GIVEN RECORDS below:

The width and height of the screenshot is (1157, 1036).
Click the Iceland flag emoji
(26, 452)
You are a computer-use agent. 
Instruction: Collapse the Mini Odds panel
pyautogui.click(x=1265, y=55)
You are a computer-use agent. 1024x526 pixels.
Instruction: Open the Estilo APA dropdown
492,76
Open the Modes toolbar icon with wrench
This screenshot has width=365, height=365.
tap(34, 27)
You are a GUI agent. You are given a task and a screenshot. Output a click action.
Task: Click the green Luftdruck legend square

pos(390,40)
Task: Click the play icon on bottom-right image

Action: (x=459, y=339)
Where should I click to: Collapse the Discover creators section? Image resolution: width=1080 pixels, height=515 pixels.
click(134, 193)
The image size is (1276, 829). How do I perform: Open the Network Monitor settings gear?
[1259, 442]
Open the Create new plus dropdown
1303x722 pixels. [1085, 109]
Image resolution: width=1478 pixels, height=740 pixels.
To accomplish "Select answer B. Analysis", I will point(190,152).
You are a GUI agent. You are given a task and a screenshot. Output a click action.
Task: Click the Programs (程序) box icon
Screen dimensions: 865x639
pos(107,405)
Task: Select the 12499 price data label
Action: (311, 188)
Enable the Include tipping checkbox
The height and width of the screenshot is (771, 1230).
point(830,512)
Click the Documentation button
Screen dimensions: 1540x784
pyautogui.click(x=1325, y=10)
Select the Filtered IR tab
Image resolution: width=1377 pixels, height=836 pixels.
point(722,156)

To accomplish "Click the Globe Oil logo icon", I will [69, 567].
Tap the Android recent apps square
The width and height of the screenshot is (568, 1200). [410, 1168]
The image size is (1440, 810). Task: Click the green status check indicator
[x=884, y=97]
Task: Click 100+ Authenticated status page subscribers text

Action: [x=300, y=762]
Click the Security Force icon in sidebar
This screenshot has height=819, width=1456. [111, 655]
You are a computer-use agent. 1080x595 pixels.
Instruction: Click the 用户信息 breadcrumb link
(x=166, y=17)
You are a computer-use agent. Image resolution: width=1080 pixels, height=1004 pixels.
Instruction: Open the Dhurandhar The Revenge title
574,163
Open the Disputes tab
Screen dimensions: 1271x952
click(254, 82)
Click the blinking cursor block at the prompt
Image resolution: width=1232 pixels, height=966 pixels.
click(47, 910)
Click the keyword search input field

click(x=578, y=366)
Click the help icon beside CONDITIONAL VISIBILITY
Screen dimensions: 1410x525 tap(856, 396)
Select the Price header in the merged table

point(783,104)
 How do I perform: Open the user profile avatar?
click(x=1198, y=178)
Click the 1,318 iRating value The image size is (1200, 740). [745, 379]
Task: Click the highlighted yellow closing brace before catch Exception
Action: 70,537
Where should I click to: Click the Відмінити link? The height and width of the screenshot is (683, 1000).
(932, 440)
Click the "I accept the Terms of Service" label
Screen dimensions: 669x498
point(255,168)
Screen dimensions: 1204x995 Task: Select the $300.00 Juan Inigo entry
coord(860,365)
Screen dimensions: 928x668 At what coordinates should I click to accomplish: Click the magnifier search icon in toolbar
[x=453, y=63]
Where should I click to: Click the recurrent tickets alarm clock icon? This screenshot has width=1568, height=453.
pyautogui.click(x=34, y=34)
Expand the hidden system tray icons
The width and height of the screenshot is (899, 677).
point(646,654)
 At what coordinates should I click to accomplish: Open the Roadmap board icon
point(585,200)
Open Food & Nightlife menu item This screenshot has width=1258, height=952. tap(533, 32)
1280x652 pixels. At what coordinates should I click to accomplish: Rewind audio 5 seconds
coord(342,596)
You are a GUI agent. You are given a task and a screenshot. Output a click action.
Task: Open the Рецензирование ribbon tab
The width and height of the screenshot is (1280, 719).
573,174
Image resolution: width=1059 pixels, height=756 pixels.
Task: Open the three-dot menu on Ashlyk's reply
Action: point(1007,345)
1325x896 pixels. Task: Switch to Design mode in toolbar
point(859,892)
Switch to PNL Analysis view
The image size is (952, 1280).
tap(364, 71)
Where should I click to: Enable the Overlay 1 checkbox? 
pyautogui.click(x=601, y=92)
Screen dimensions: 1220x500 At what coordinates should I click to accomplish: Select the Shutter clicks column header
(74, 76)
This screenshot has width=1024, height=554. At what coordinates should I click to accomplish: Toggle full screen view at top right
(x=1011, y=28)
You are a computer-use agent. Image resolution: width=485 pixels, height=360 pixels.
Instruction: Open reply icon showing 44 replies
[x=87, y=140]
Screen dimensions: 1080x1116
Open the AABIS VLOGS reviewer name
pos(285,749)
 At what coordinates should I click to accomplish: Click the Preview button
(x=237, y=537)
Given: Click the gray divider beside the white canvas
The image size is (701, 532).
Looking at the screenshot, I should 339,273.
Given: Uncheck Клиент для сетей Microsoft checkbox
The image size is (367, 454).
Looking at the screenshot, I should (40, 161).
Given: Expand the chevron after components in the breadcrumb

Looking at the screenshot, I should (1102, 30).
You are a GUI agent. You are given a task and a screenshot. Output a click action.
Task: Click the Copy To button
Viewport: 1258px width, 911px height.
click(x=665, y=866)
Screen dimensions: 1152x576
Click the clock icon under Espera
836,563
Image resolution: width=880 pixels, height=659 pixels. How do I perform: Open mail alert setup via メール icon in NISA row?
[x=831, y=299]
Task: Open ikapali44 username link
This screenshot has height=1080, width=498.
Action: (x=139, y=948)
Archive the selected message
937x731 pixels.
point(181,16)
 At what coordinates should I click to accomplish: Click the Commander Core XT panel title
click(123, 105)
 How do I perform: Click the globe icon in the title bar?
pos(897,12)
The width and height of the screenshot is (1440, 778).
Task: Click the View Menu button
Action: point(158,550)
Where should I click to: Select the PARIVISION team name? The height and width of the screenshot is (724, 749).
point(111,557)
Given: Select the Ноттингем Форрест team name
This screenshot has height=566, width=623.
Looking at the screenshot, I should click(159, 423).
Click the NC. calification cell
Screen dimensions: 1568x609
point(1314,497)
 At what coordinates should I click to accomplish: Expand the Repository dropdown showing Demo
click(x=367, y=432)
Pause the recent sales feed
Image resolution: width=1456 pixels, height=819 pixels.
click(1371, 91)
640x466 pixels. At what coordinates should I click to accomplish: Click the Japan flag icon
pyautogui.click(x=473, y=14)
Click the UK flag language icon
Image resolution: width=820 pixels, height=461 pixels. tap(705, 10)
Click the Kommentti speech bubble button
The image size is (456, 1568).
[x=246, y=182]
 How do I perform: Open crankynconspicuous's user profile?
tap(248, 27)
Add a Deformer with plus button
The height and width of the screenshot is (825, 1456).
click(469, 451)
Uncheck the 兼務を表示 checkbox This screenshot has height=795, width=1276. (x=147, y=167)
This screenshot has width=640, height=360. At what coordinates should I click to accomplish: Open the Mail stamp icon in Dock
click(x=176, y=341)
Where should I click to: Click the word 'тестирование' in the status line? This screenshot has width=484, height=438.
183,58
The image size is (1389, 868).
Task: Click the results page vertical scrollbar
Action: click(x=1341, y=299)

End of GIVEN RECORDS.

## BRIEF
Of the entries above, transcribe exactly those lines that fall between the line containing "Switch to PNL Analysis view" and the line containing "Given: Click the", together with those two lines.

## RESPONSE TO THE EXERCISE
Switch to PNL Analysis view
The image size is (952, 1280).
tap(364, 71)
Where should I click to: Enable the Overlay 1 checkbox? 
pyautogui.click(x=601, y=92)
Screen dimensions: 1220x500 At what coordinates should I click to accomplish: Select the Shutter clicks column header
(74, 76)
This screenshot has width=1024, height=554. At what coordinates should I click to accomplish: Toggle full screen view at top right
(x=1011, y=28)
You are a computer-use agent. Image resolution: width=485 pixels, height=360 pixels.
Instruction: Open reply icon showing 44 replies
[x=87, y=140]
Screen dimensions: 1080x1116
Open the AABIS VLOGS reviewer name
pos(285,749)
 At what coordinates should I click to accomplish: Click the Preview button
(x=237, y=537)
Given: Click the gray divider beside the white canvas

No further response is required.